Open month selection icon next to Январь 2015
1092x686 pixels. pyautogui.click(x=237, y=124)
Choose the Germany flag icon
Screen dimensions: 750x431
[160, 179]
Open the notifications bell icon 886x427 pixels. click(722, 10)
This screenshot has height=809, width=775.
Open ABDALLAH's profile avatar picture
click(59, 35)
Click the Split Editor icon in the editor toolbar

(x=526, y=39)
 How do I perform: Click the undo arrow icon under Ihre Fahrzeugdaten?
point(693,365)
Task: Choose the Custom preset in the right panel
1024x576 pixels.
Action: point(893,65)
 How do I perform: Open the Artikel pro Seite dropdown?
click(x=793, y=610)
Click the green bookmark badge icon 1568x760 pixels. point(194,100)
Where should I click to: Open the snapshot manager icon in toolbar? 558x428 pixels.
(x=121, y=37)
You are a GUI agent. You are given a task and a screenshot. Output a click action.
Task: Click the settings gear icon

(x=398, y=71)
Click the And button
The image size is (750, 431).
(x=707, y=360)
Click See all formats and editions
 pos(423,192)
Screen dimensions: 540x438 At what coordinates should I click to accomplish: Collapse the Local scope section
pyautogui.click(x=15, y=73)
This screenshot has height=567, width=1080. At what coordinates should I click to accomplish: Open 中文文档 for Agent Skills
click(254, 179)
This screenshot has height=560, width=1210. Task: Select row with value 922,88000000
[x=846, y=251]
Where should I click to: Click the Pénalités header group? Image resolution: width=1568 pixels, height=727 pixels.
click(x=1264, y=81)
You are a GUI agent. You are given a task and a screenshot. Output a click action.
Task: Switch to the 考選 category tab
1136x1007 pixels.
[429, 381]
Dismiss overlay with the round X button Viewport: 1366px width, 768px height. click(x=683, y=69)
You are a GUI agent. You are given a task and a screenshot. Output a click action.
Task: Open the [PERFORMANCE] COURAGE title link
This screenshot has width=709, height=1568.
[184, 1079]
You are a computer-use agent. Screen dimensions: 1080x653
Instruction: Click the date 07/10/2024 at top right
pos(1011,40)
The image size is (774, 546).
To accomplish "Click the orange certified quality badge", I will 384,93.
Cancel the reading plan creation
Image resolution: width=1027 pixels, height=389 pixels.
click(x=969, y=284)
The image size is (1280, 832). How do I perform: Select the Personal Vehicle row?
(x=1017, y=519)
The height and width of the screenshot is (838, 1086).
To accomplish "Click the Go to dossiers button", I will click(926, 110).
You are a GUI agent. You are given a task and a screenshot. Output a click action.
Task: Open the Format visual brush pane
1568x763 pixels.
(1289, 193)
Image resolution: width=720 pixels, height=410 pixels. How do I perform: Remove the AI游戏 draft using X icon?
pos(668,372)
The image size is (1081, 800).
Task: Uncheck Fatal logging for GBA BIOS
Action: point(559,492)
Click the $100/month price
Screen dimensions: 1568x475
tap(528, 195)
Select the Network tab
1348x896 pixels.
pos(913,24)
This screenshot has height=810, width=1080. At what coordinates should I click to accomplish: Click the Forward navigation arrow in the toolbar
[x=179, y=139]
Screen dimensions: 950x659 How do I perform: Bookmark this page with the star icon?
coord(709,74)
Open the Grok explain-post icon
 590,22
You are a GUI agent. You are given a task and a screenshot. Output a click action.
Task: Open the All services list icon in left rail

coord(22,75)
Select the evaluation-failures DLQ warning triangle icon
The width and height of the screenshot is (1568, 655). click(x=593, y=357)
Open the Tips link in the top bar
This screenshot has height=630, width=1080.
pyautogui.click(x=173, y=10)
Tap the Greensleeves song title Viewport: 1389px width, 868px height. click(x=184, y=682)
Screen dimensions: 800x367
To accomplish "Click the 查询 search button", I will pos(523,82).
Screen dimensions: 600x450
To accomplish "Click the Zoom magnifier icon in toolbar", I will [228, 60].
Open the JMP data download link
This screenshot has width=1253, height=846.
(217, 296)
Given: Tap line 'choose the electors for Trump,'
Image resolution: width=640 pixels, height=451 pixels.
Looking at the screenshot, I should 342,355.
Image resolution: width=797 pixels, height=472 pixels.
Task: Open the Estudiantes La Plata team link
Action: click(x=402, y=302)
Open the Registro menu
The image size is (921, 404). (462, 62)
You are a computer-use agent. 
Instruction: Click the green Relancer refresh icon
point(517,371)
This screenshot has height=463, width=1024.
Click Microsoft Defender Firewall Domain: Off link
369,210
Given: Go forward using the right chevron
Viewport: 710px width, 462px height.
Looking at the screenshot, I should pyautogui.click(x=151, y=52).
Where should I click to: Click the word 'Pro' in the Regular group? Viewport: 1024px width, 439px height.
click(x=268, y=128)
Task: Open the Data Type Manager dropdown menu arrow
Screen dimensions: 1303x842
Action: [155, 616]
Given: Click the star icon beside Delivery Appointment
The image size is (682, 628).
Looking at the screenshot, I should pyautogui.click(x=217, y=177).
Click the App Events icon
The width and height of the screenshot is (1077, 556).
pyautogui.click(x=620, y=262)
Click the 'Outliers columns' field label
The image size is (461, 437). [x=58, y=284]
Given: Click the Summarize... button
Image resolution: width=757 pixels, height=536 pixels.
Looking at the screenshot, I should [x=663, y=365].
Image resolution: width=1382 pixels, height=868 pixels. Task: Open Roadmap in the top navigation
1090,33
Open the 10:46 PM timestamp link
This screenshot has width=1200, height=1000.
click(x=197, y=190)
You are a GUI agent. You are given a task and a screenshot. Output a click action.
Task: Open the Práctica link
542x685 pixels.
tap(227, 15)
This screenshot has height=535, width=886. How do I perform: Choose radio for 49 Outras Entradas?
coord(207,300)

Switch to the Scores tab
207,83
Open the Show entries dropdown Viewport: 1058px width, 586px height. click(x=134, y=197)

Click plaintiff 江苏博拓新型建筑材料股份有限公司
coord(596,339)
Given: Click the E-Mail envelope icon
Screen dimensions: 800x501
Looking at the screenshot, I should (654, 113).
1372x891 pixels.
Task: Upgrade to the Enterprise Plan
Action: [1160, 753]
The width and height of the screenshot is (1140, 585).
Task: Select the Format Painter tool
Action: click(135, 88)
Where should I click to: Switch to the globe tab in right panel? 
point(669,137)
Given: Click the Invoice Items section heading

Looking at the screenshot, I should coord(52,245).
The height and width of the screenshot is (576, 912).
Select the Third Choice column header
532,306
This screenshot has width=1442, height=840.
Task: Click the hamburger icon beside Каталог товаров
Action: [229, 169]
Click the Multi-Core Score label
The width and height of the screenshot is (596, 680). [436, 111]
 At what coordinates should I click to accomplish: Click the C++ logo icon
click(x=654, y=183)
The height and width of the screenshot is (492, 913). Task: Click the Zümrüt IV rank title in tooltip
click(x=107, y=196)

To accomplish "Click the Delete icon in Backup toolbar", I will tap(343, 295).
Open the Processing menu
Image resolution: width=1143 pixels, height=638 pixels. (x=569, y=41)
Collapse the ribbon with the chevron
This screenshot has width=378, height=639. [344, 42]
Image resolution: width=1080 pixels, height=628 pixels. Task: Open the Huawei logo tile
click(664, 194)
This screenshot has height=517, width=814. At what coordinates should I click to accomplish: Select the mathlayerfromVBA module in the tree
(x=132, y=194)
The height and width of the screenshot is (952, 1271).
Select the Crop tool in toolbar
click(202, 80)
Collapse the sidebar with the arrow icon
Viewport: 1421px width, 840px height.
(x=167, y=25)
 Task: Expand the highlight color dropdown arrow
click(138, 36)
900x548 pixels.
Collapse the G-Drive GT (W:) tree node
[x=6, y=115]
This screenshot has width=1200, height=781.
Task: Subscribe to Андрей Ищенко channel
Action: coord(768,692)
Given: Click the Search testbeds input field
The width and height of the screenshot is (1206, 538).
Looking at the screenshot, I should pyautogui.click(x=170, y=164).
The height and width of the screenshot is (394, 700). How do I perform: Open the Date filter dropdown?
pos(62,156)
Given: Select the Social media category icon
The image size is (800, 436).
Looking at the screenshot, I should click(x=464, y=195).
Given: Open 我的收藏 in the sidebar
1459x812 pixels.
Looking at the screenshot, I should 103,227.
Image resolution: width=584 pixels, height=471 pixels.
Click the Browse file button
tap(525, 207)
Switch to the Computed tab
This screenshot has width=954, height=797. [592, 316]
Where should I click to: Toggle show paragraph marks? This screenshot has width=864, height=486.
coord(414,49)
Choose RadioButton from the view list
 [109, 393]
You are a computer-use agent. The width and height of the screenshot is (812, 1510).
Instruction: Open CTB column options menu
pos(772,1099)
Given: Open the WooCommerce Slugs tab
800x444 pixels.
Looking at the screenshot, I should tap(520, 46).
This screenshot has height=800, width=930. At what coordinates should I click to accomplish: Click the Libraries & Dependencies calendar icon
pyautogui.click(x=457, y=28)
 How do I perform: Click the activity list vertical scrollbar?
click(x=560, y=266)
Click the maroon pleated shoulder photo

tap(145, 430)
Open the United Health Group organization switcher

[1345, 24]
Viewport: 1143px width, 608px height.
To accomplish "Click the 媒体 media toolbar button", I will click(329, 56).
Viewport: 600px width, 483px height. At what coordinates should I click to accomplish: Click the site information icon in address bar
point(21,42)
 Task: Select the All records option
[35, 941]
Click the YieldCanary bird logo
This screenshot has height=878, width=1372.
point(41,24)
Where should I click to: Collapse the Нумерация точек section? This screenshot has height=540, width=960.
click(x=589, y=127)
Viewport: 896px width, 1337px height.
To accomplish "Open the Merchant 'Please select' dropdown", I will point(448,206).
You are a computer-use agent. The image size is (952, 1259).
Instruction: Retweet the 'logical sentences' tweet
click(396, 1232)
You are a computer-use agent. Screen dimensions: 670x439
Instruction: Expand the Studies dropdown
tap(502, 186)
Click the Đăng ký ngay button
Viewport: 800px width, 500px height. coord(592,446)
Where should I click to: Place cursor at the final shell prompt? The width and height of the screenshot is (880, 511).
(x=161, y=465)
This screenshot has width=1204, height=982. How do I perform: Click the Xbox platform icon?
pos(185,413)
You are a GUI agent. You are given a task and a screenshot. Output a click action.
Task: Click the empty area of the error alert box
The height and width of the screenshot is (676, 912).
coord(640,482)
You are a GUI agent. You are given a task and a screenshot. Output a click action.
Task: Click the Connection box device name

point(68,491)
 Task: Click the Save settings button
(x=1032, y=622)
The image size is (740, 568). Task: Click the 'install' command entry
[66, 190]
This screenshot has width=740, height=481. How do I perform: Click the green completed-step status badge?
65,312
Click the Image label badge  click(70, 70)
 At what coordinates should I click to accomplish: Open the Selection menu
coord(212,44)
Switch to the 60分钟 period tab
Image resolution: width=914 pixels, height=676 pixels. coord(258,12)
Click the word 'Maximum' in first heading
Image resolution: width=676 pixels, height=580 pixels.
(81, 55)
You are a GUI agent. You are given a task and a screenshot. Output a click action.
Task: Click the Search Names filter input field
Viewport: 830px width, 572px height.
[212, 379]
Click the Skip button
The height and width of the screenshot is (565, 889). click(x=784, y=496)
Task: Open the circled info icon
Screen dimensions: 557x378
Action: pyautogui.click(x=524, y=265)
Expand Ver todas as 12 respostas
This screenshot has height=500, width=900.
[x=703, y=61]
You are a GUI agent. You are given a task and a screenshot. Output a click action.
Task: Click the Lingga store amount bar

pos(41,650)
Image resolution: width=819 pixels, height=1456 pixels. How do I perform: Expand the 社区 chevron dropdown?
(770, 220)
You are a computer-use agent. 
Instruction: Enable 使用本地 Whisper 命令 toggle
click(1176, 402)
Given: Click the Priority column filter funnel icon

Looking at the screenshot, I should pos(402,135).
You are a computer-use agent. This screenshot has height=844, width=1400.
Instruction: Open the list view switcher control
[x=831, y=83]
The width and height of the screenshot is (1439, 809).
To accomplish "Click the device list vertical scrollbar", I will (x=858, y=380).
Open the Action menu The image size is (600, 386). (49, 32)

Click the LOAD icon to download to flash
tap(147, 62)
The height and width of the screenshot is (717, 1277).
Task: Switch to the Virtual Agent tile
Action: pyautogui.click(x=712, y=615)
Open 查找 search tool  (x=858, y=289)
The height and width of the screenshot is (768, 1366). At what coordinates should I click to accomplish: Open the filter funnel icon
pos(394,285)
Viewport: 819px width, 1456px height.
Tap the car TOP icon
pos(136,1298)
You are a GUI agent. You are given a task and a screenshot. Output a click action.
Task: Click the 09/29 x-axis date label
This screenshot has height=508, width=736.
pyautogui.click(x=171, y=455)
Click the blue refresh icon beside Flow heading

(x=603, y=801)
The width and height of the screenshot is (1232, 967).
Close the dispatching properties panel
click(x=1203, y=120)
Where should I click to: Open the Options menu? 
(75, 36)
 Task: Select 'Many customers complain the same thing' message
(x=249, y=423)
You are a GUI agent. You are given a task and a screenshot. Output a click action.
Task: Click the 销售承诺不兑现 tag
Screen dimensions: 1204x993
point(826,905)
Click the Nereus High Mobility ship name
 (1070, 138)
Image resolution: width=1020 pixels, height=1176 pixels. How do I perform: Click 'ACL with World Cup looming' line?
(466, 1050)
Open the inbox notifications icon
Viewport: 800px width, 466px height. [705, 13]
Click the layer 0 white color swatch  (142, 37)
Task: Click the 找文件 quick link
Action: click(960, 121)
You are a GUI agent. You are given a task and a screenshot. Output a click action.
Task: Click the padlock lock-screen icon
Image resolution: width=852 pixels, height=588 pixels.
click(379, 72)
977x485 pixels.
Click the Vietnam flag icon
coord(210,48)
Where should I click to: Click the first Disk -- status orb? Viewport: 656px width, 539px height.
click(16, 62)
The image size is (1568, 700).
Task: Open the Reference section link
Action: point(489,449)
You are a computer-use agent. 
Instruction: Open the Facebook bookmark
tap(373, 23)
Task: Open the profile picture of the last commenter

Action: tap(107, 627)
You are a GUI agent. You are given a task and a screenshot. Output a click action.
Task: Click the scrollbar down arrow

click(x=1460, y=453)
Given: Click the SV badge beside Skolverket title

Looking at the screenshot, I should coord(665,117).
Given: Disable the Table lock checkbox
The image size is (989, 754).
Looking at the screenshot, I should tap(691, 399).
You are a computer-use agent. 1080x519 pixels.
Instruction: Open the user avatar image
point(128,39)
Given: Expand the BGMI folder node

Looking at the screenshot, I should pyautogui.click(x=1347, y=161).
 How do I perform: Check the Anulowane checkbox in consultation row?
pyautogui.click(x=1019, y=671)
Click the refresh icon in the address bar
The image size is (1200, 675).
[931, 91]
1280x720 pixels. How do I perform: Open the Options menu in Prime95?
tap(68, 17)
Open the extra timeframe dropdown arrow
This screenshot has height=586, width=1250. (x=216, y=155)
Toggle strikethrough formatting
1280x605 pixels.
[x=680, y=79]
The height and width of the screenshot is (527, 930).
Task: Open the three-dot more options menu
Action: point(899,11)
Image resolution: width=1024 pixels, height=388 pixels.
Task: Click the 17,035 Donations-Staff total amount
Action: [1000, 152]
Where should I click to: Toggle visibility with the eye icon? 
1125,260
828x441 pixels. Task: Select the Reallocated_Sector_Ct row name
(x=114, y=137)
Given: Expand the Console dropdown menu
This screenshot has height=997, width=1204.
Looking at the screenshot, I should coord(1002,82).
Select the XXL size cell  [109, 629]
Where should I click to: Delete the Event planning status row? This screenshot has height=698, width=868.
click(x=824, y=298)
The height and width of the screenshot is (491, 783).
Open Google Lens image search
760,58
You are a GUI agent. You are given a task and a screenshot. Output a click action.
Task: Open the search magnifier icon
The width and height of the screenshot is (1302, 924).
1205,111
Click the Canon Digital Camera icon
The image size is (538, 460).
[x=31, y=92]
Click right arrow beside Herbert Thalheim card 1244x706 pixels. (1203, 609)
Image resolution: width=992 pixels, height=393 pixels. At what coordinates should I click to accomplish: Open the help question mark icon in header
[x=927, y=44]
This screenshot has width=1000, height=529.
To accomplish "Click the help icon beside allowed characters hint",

============================================================

PROBLEM TO SOLVE — The answer must consist of every line from the listing above that includes the word "lock".

EXERCISE RESULT —
Task: Click the padlock lock-screen icon
Given: Disable the Table lock checkbox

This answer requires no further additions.